> _PROBLEM_
Make an exact copy of the lines from the one containing "This screenshot has" through the end of the records below, and leave out every picture.

(Pixel coordinate grounding data)

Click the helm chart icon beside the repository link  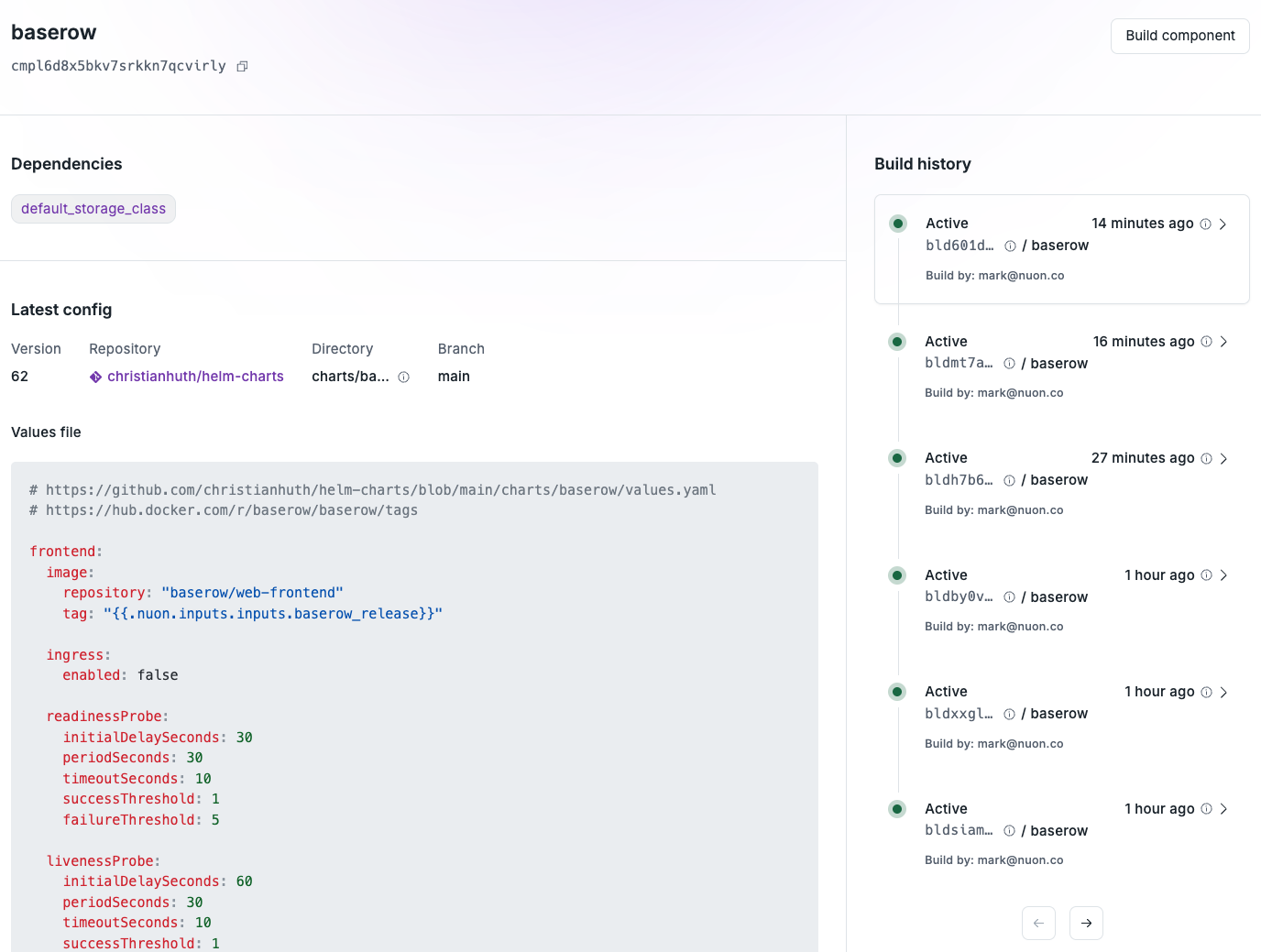tap(95, 377)
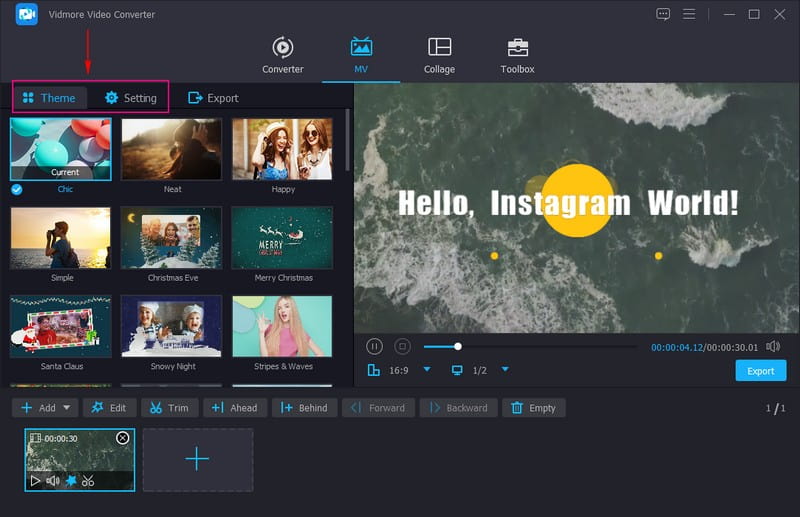
Task: Open the Add dropdown arrow
Action: click(x=67, y=408)
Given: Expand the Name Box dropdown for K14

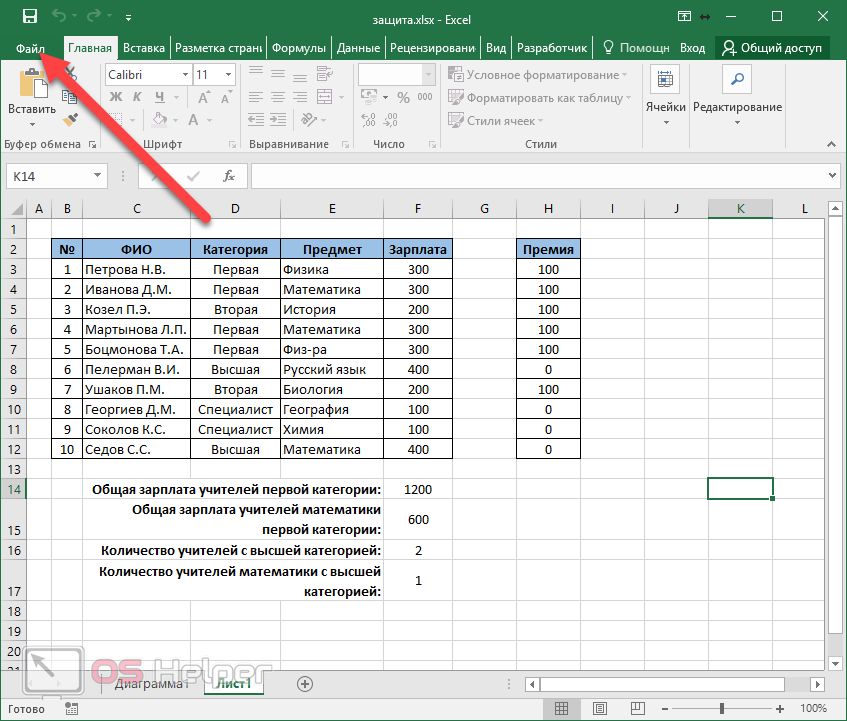Looking at the screenshot, I should 97,176.
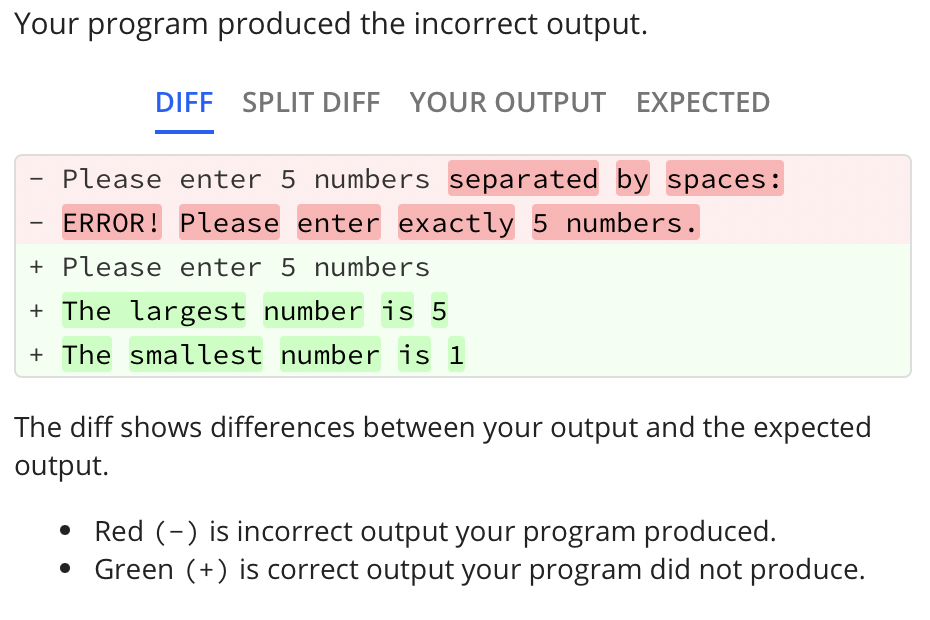The width and height of the screenshot is (930, 620).
Task: Select the green 'smallest' token
Action: [x=195, y=355]
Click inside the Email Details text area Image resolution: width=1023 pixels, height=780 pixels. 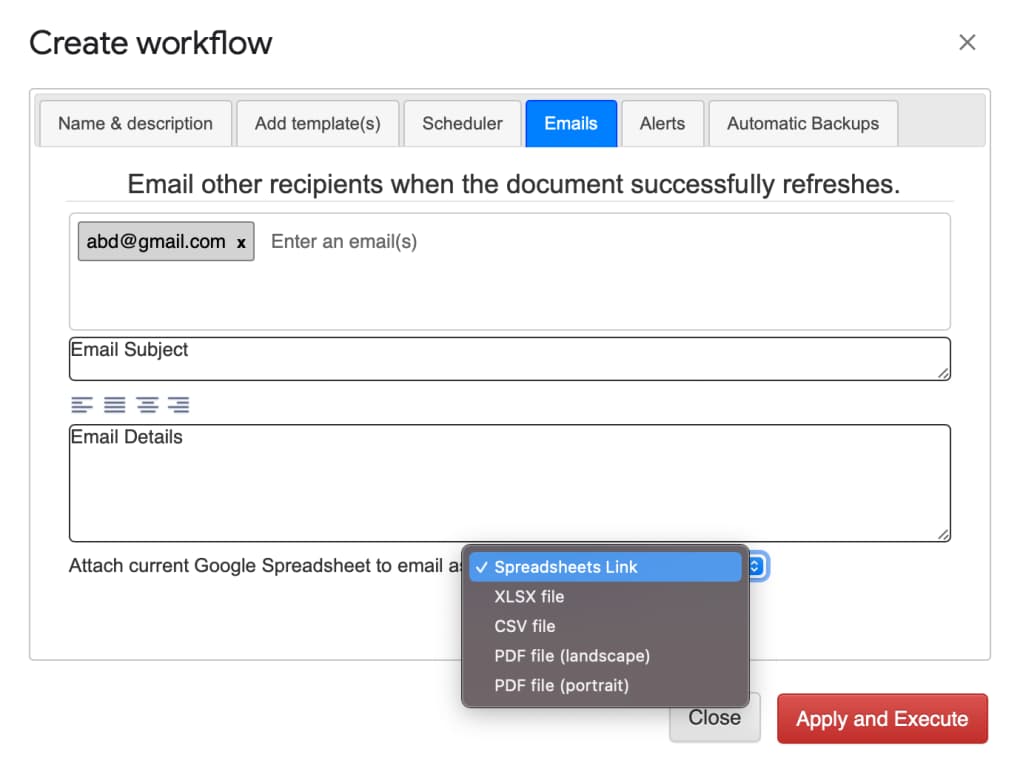508,485
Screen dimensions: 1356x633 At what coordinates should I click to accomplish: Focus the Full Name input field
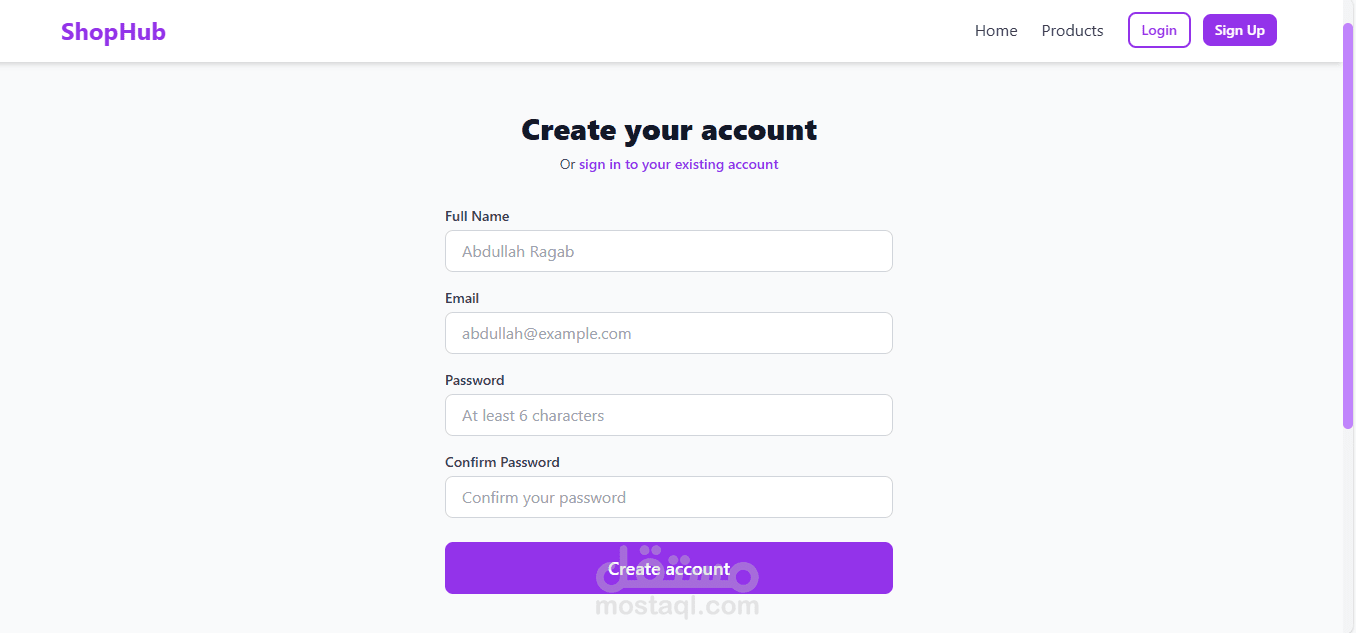tap(668, 251)
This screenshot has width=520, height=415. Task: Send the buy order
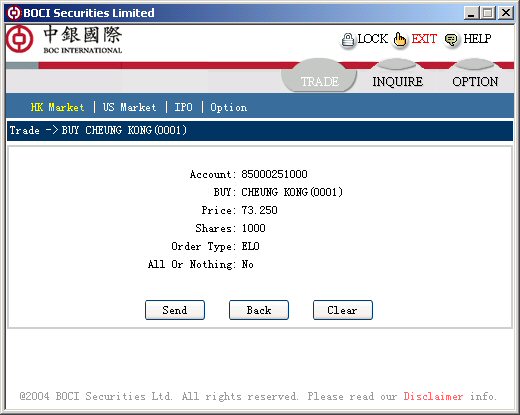click(x=175, y=310)
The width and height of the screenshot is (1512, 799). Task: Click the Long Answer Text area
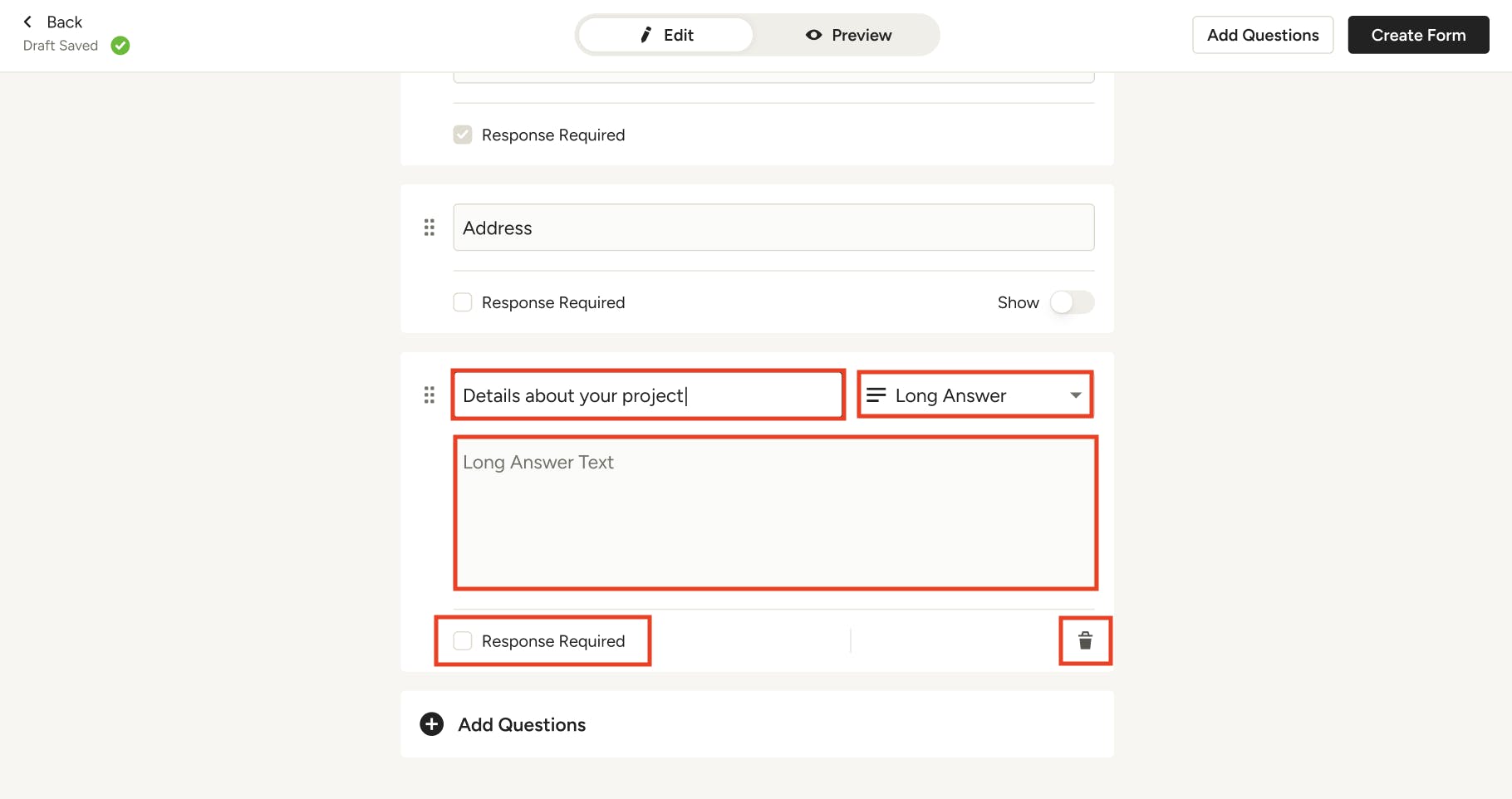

> _YOUR SOLUTION_
This screenshot has width=520, height=415. Task: Send the buy order
click(x=175, y=310)
The width and height of the screenshot is (1512, 799). Task: Click the Long Answer Text area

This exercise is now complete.